Buzlama, kar yağışının önünde

Kar yağışı cumartesi günü de devam edecek. Pazar günü ise batı bölgelerden başlayarak kesiliyor.

Isınma pazartesi gününden itibaren ama Marmara’da, Ege’de yine 10 derecelerde, belki de altında olacak.
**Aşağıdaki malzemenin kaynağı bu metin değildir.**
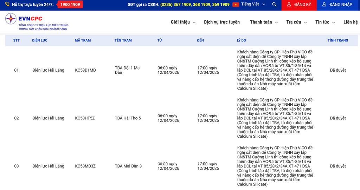This screenshot has height=190, width=360.
Task: Click the phone support icon
Action: click(x=7, y=5)
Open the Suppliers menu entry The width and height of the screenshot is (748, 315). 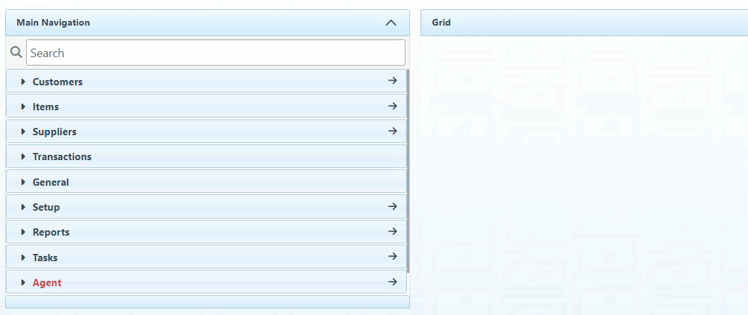(54, 132)
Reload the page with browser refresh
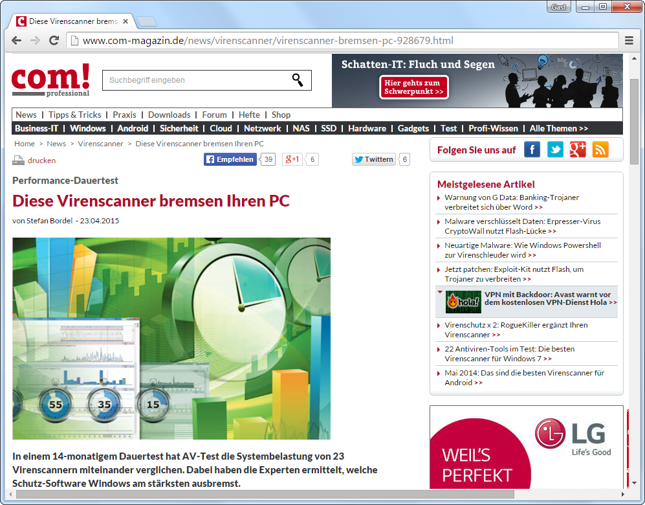This screenshot has width=645, height=505. (x=54, y=41)
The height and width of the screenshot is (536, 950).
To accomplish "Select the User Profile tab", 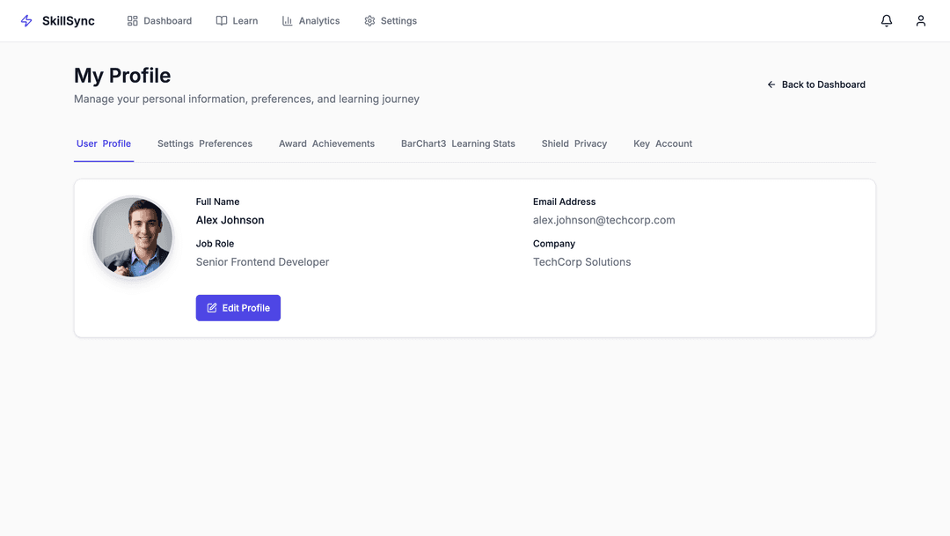I will click(x=104, y=143).
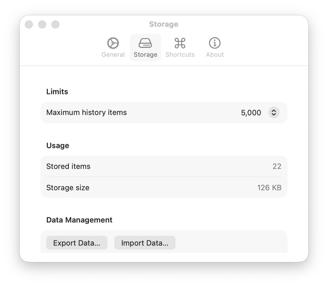Screen dimensions: 328x286
Task: Select the hard drive icon above Storage
Action: click(145, 43)
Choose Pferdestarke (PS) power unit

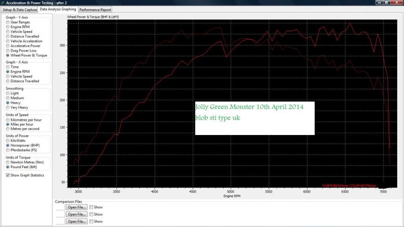pos(8,150)
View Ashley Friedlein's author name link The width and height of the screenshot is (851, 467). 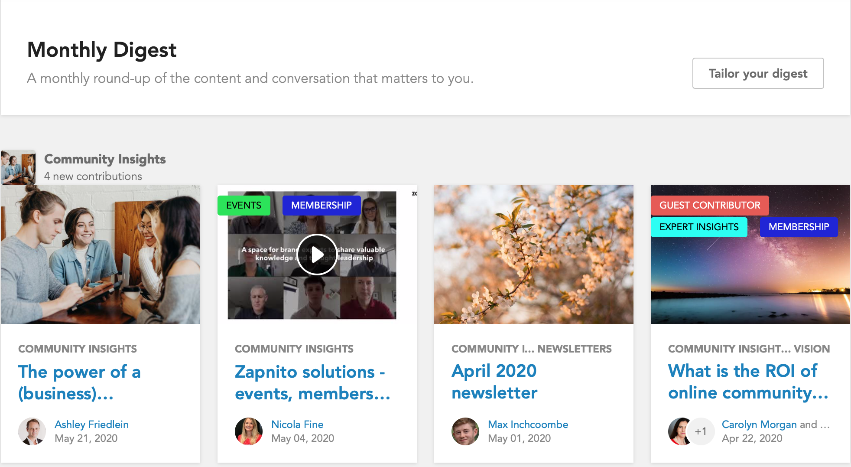point(91,425)
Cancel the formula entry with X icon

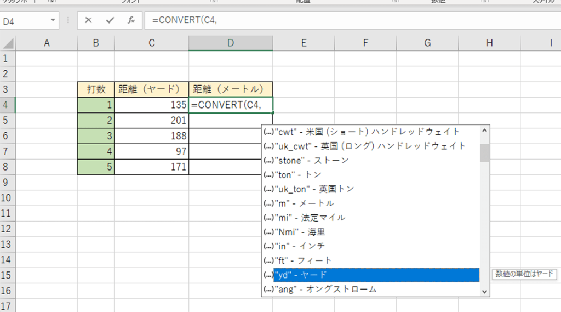88,20
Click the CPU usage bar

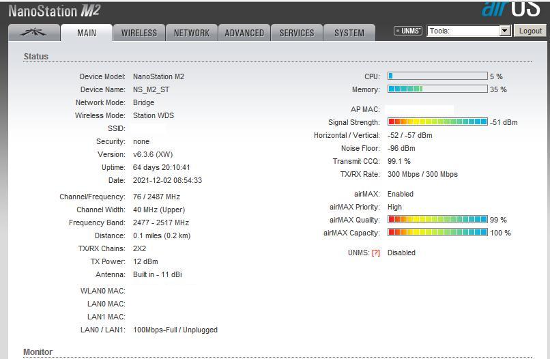[437, 76]
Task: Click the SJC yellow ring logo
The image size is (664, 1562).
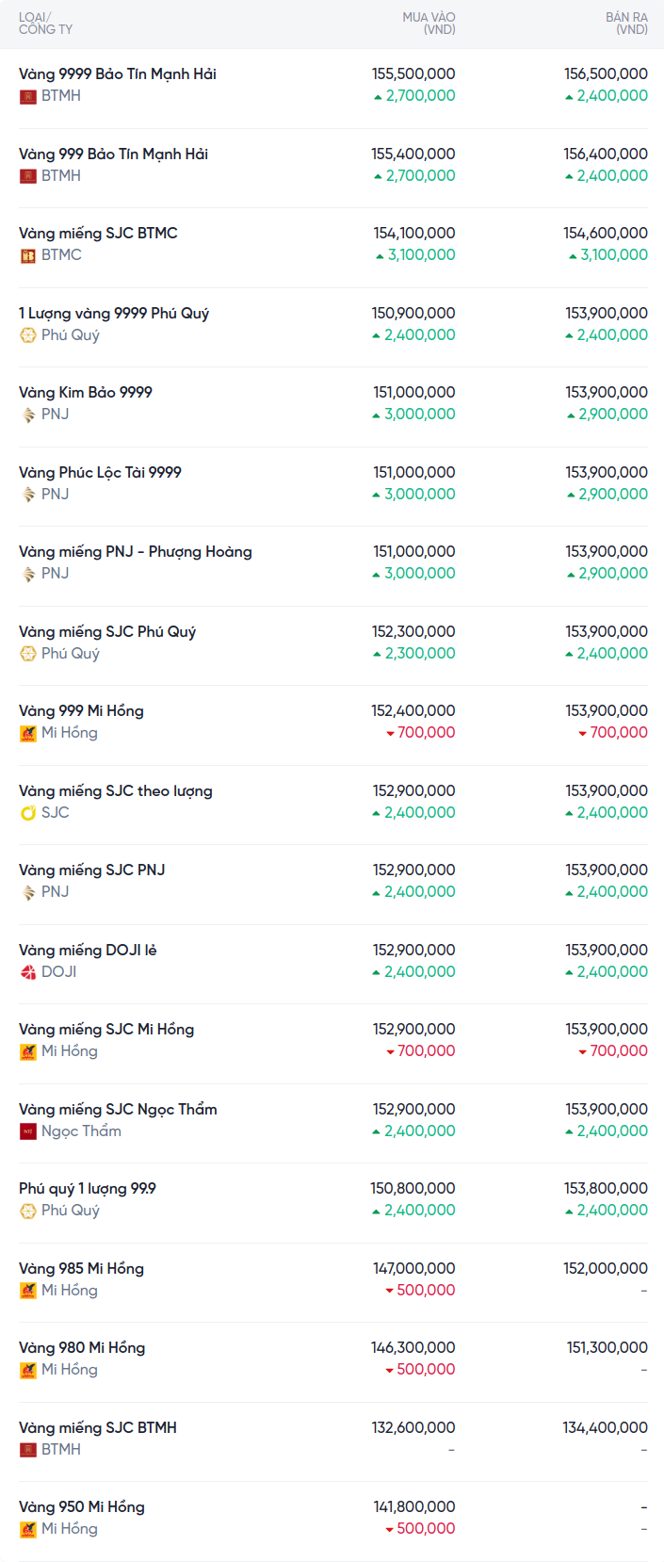Action: point(28,813)
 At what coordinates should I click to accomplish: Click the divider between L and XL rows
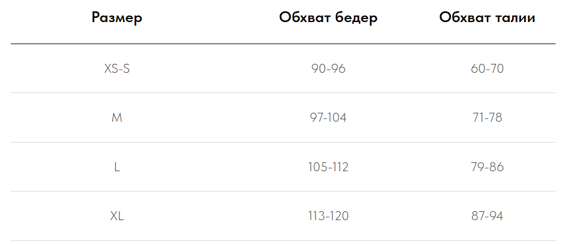pos(283,192)
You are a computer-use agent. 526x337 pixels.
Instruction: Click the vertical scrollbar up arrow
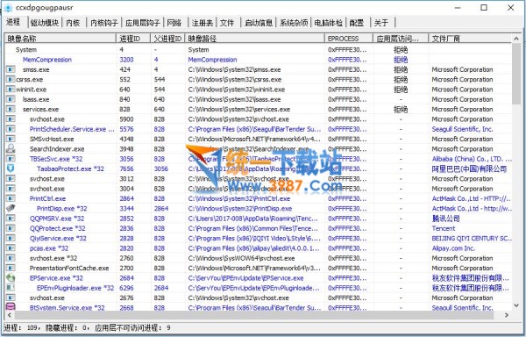(516, 39)
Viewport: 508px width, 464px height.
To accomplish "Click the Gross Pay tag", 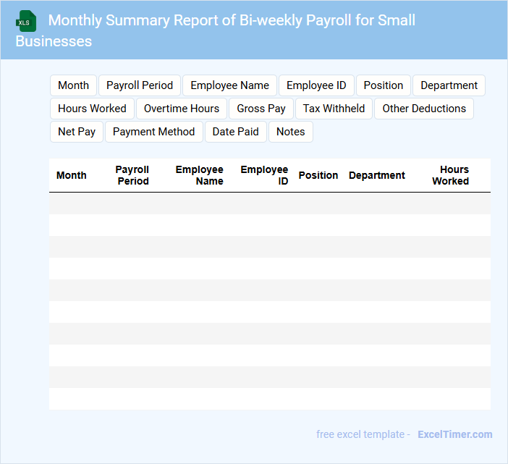I will pos(261,109).
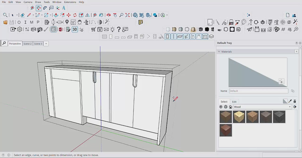Choose the red Move tool
The width and height of the screenshot is (302, 158).
click(68, 15)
Sibirya soğukları sürüyor. İşte kar yağışları yurdun büyük kısmında aralıklarla görülebiliyor. Kar, yurdun birçok noktasında problemlere, kazalara yol açıyor ancak aldığım son haberlerden sonra buzlanmaya karşı sürücüler gibi yayaları da uyarmamız gerektiğini fark ettim. Zira düşmeler sonucu bir çok vatandaşımız hastanelere kaldırılmış durumda. Kar yağışları cumartesi günü de devam edecek. Pazar günü ise batı bölgelerden başlayarak kesiliyor. Isınma pazartesi gününden itibaren ama Marmara’da, Ege’de yine 10 derecelerde, belki de altında olacak. Bu arada kayakçılar paniklemeyin, bu ısınma dağlarda sıcaklıkları kar seviyesinin altına indirmiyor.

*

Yaz geliyoooor!!!!!!!! Hayır, resmime öyle tuhaf tuhaf bakmayın, sıyırdığımı falan da düşünmeyin. Bakın mantık şu; en kısa gündüzü 21 Aralık’ta geride bırakmadık mı? Eeeee diyorsunuz, eee’si şu artık gelen her yeni gün bir öncekinden daha uzun olacak. Yani yaza doğru yaklaşıyoruz. Nasıl? Neyse mantıklı bulmadıysanız önemli değil zira yazımı yaz üzerine kurmadım zaten. Size, şöyle deniz kenarında, kızgın kumlarda, şemsiyenizin altında, deniz dalga seslerinin yanında, buz gibi içeceğinizi yudumluyorsunuz! şeklinde bir başlangıçla insanı alıp diyar diyar gezdiren bir yaz tablosu çizmek isterdim ama karakışa ayıp olur :). Zira soğuklar birçok merkezde beyaz kışı canlı tutuyor. Yazımın bu kısmına kadar olan bölümünün ilham kaynağı kod adı Ayşegül olan, dış haber muhabiri arkadaşımız. Kendisi dış haberler servisinin güzellikte zirveye oynayabilecek elemanlarından biri. Kendisinden esinlendiğimi yazımda belirtmezsem başımdan ayrılmayacağını, yazımı rahat yazdırmayacağını söylediği için değindim, yoksa kendisinden söz etmez, başınızı ağrıtmazdım, ha bir de şu var, yazımı böyle bir baskı altında yazıyorum :).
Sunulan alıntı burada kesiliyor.